He'd worn his ring. He was actually wearing his ring?

Was all this paranoia and fear only in her head, then? Were they actually completely alright?

"It's a bookmark-box, isn't it? That's what you'd said." Her words drifted into mutters, as she fiddled with the package- there was so much cello-tape, he'd definitely wrapped it himself.
Edmund was freakishly neat with paperwork and letters, but he was not very gifted at gift-wrapping.

Finally, she wrenched the wrapping paper off, and inside it, was a flat, rectangular box, barely the size of her palm.

That was definitely not a bookmark-box, and she peeled off the lid, her curiosity rising high.

"Oh." She whispered, staring at it. "This is not a bookmark-box."

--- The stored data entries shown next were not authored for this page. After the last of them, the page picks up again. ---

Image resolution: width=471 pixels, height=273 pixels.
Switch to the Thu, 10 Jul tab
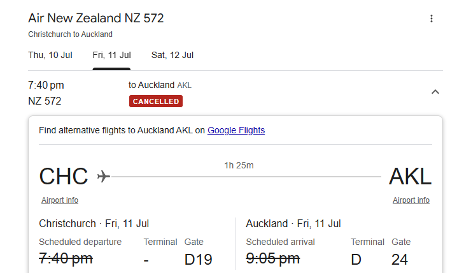(50, 55)
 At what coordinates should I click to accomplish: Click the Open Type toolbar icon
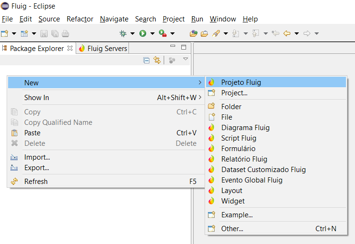[x=194, y=33]
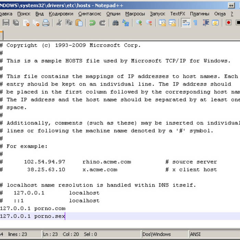Image resolution: width=240 pixels, height=240 pixels.
Task: Click the Dos\Windows status bar field
Action: coord(157,234)
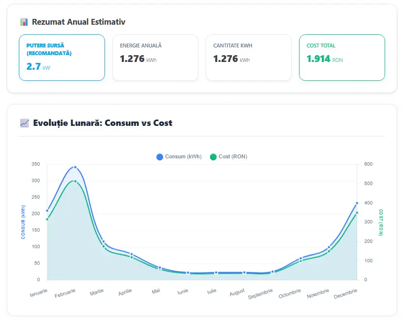Select the Energie Anuală card
This screenshot has width=405, height=320.
[x=155, y=58]
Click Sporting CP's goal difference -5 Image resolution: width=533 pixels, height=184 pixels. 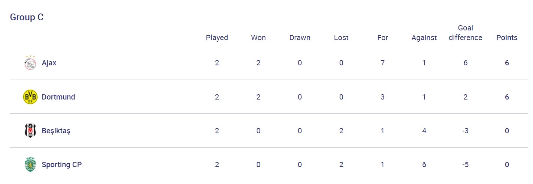tap(465, 164)
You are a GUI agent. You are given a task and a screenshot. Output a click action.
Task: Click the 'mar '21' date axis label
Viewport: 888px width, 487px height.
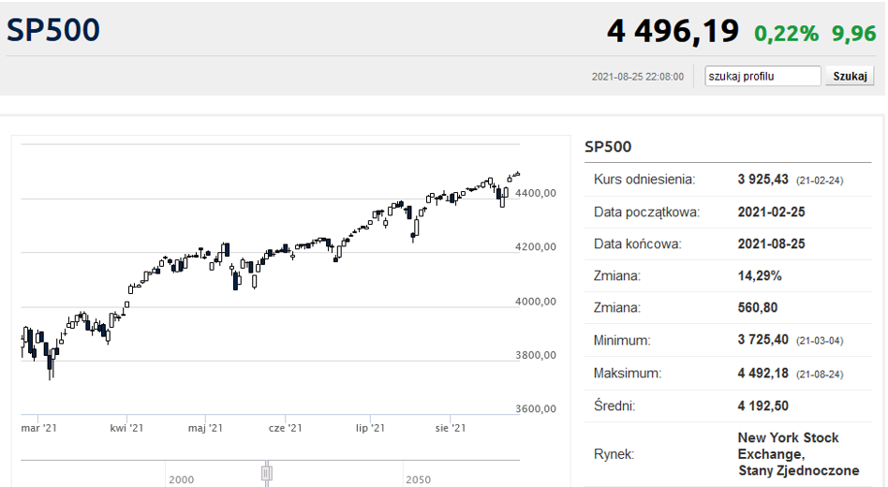point(39,428)
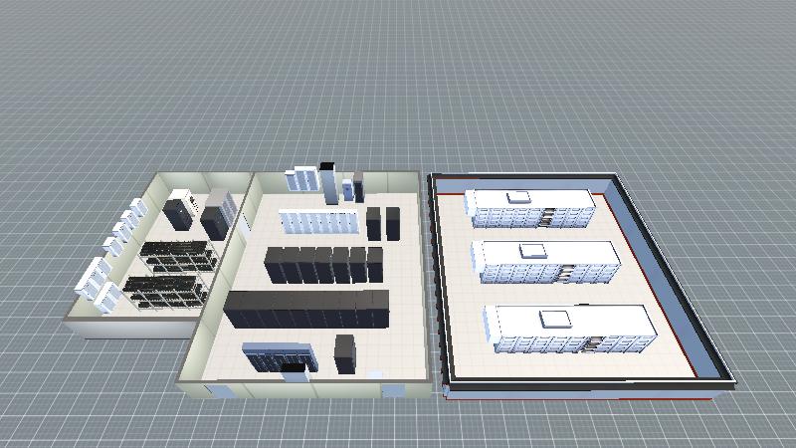Select the middle row of dark server racks
Viewport: 796px width, 448px height.
(323, 266)
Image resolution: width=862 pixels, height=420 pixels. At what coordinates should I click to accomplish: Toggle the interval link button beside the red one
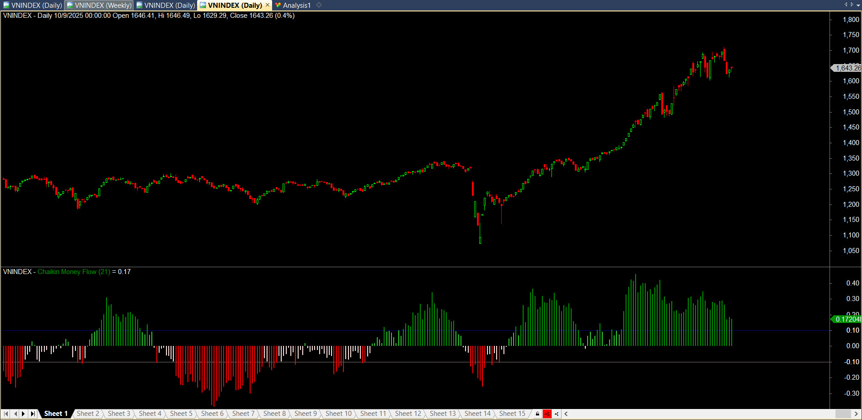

"No, it is not." Edmund said, moving closer to her.
Oh, he hoped that was alright- they had not spoken, per se, about whatever was happening, and he had no idea about how to do anything in their relationship anymore. She had always liked his closeness- but she had changed, so how could he be sure if she still did?
"I saw it last summer, when Lucy dragged me off to do some shopping- and all I could think of was you, Moonshine."

"It's perfect."
It was a necklace, with a crescent moon pendant hanging off the silvery-golden chain. It was small and so sparkly, and Sanya felt like she couldn't breathe. It reminded her of the moonshine ring he'd given to her on her seventeenth- the one she had later braided into her horse's hair.
"I love it so much- darling, I really do."

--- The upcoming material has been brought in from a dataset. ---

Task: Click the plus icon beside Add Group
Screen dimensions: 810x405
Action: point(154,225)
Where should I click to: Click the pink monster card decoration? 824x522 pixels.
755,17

"You do?" Good, one of his hopes had not been all for naught. He wanted to sigh in relief. "I'm so glad."
And not just because the necklace had cost a pretty penny. He'd wanted to make her happy, even for a moment- and he had.

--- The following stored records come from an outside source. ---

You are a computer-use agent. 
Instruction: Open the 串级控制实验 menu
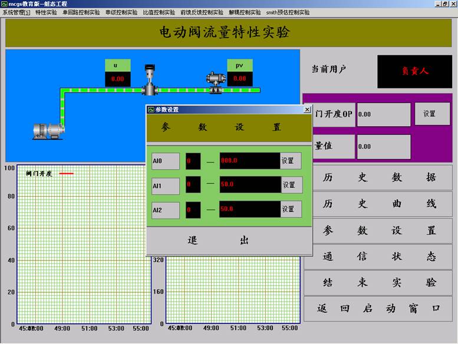coord(121,12)
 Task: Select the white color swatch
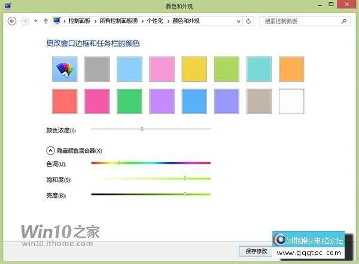[x=291, y=101]
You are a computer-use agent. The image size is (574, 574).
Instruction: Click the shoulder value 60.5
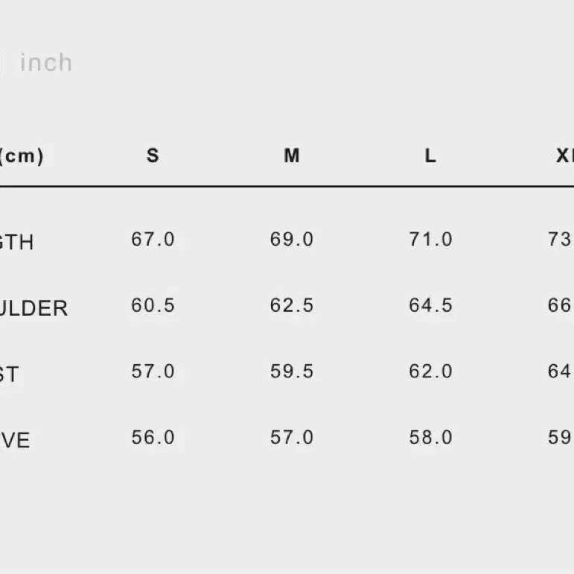point(153,306)
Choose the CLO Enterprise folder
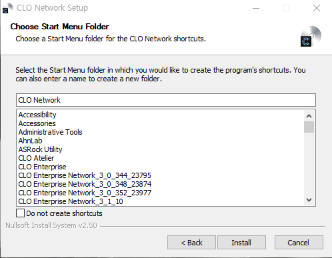This screenshot has width=332, height=258. point(42,167)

She looked up from the necklace and to him- both so beautiful, but she knew which she would choose to stare at for eternity, if she was given such an ultimatum.
"Will you put it on me?"

He nodded, taking the necklace from her.
"This clasp is bloody difficult." Edmund grumbled, as his fingers kept slipping off and poking the back of Sanya's neck. How did people do it on their own, with no one to help? "Never take it off, I absolutely won't be able to put this on ag- aha!"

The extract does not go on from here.